The pre-Angkorian site of Sambor Prei Kuk came under consideration this year to be added to the new historical and natural sites on the World Heritage list. But it wasn’t to be, and the UNESCO committee decided to defer discussion about the site until it meets again in 2014. This gives time for the Cambodian team to refine its bid and its management plans for the temple complex.
Sambor Prei Kuk, in Kompong Thom province, was once the city of Isanapura, the capital of the kingdom of Chenla, which thrived under the reign of King Isanavarman I (c.610-c.635).
Today many seventh and eighth century temples still remain, pre-dating the temples of Angkor by at least a couple of hundred years. There were once over 100 temples scattered in this area, and now around 50 are still recognisable.

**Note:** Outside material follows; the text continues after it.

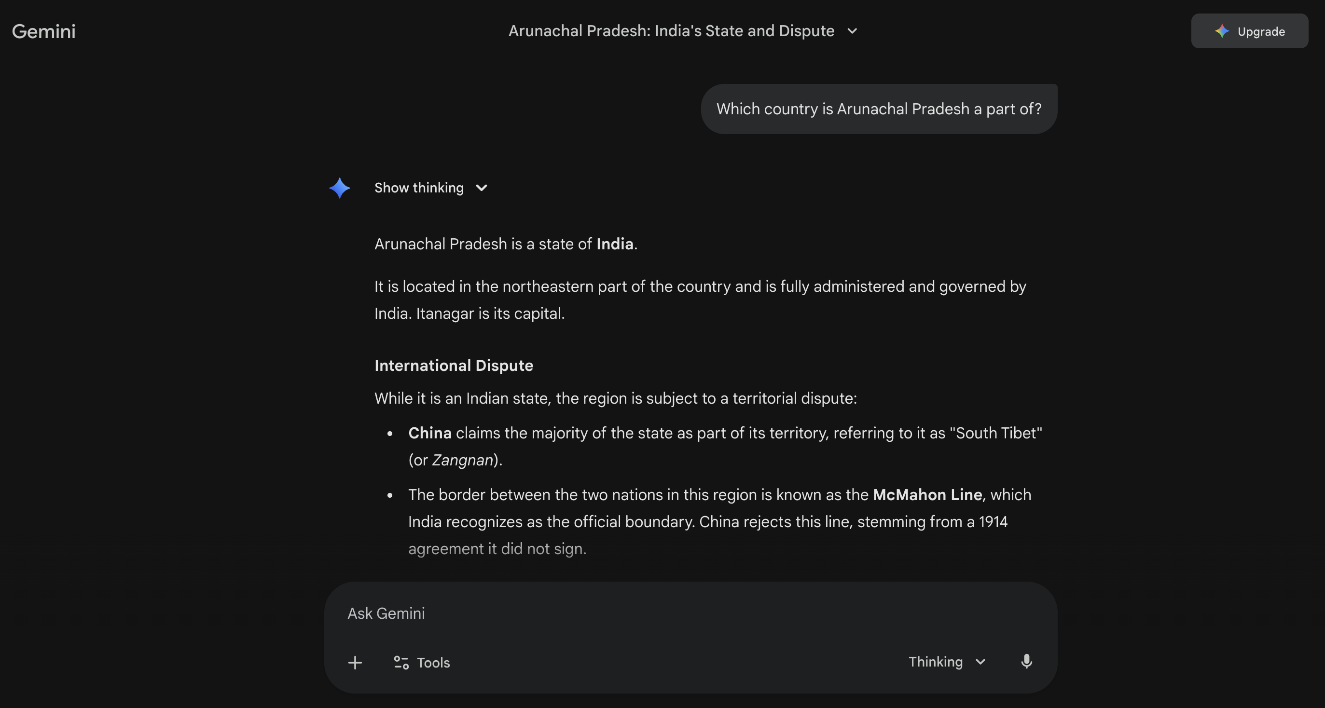Click the conversation title "Arunachal Pradesh: India's State and Dispute"
This screenshot has width=1325, height=708.
tap(671, 31)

Stylistically they are different to temples in Angkor Park and certainly lack the grandeur of Angkor Wat or Preah Khan. Some of the square towers built in sandstone are similar to the temples of early Angkor, whilst others are octagonal and made from brick.
Many are in remarkable condition considering their age. The École française d'Extrême-Orient cleared the site in the 1960s, but factional fighting meant it was closed to visitors until 1998. A team from Waseda University in Japan is now working alongside the Ministry of Culture on restoration projects.

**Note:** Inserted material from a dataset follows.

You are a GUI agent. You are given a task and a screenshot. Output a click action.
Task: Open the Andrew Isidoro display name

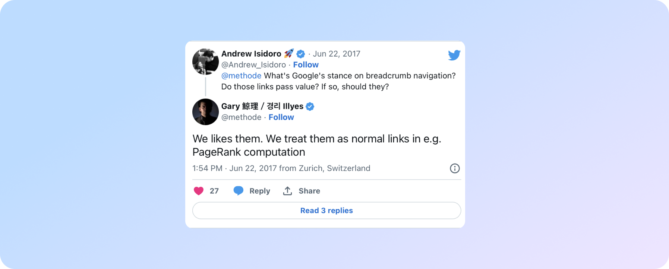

Many of the temples still have original stucco reliefs clinging to their exterior walls. In many cases, where stucco has disappeared, the incredible brick relief still remains. Figures peer down from ornately decorated false windows, and lions fiercely guard the giant doorways.

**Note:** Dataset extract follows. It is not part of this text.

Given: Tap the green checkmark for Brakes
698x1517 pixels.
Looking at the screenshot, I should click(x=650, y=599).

Inside the temples, giant yonis hint at the sizeable lingas which were once the focus of worship. Huge strangler fig trees envelope some towers in a considerably more impressive way than anything at Ta Prohm. There is something magical about walking through the sub-tropical forests between each of the three main temple sites.
In this temple enthusiast’s opinion, Sambor Prei Kuk is one of the most interesting and atmospheric group of temples in Cambodia. Long-term residents of Siem Reap really have no excuse not to visit, as the complex is about a 40-minute tuktuk ride from Kompong Thom city, through beautiful countryside.
Expats are likely to have passed through the town countless times on the interminable journey between Siem Reap and Phnom Penh, and it makes sense to hop off the bus and spend time exploring the area.
The services of highly trained guides at Sambor Prei Kuk are indispensable as they can assist with an overview of the original layout and provide historical background. A guide costs just $6 and $1 dollar of that goes into the local community fund. Guides can also arrange homestays.
Kompong Thom also has several hotel options and the delightful Sambor Village, a small resort on the quiet southern bank of the Stung Seng river, is highly recommended. Each semi-detached bungalow is set amongst lush greenery with private terrace and cute tiled roof.
Inside, exposed beams, tiled floors and simple four-poster beds add to the rustic charm. A restaurant and bar are in a traditional Khmer wooden house, which overlooks a good-sized pool, the perfect place to sink a few beers after a day in the humid forest.
Arunas Hotel, close to the market, is another option and also has a traditional Khmer menu. Run Amok, a Kiwi/ Khmer-owned restaurant close to Sambor Village serves delicious pizzas, pastas and burgers.
Buses, minivans and taxis pass through Kompong Thom regularly so it is easy to break up a journey between Siem Reap and Phnom Penh for a unique temple adventure.